* **WORK TASK**
Below are records; work out how many of their lines hold the string "agent" and give that number alone.

* **EXTRACTED DATA**
· · · · ·

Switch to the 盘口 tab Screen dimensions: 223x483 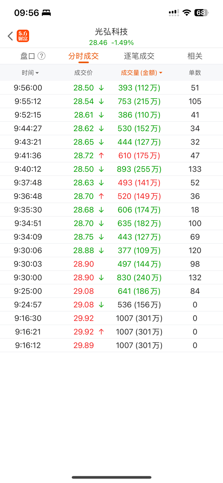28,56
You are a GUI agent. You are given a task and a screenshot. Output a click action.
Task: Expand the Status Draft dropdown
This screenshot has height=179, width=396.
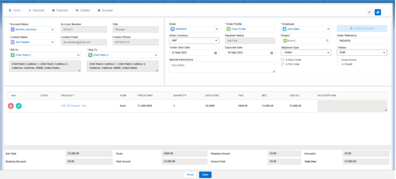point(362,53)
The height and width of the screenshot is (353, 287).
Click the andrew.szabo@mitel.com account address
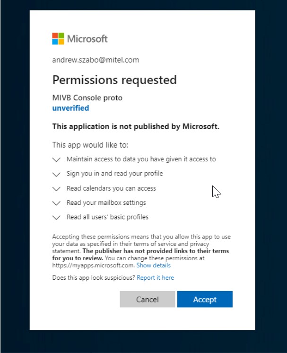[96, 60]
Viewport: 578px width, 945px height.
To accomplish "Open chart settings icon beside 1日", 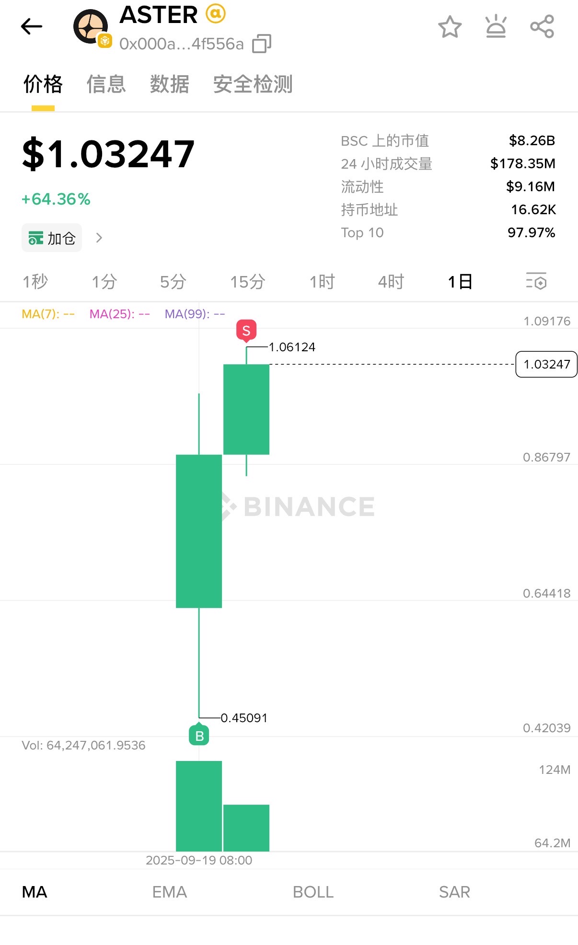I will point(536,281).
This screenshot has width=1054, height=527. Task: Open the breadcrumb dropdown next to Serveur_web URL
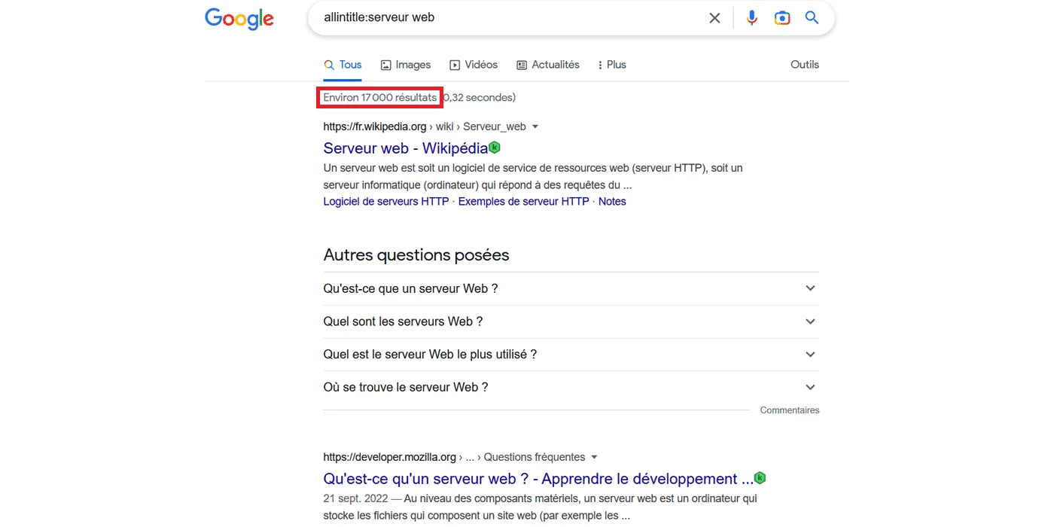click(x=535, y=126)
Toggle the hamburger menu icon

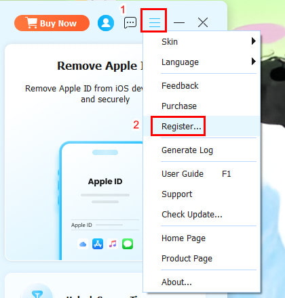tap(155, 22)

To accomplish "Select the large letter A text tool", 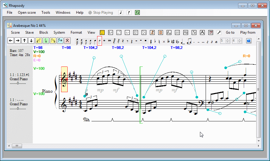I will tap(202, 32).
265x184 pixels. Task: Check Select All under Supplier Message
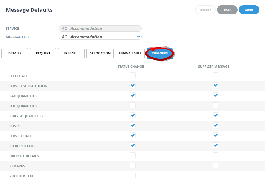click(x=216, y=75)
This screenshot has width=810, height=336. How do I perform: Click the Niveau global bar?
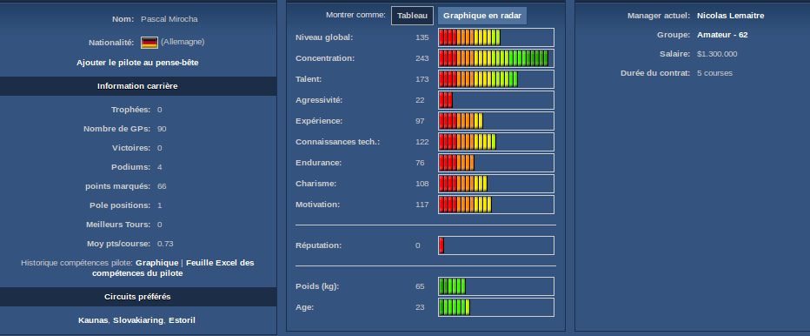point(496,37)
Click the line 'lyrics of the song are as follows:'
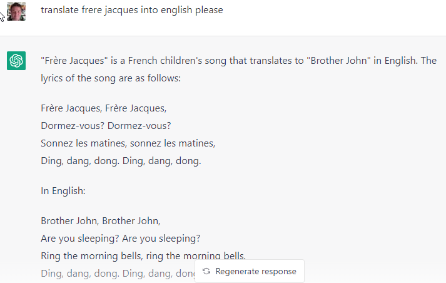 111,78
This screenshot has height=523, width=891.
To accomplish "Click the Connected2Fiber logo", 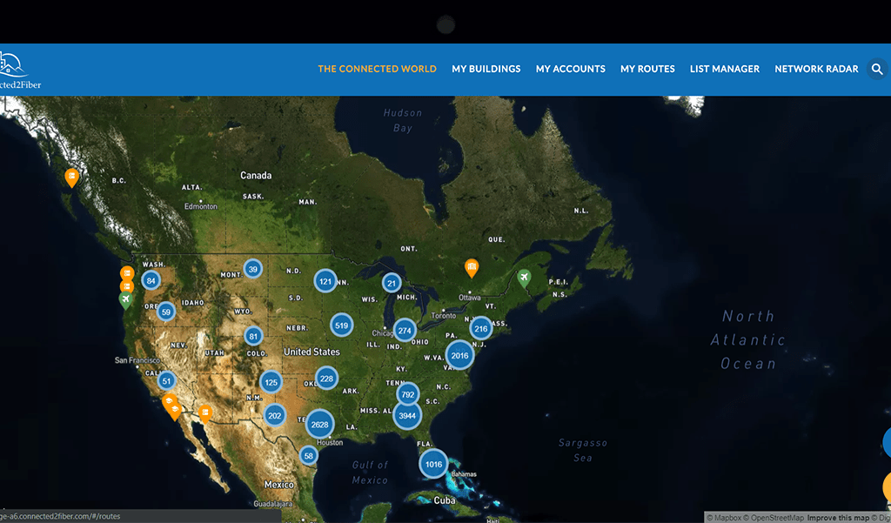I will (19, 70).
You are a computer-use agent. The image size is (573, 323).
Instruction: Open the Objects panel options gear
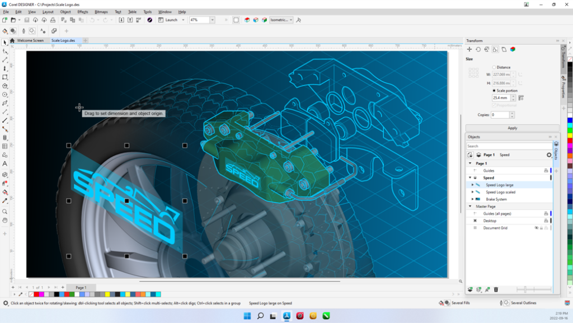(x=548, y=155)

· · · · ·

* **YOUR SOLUTION**
2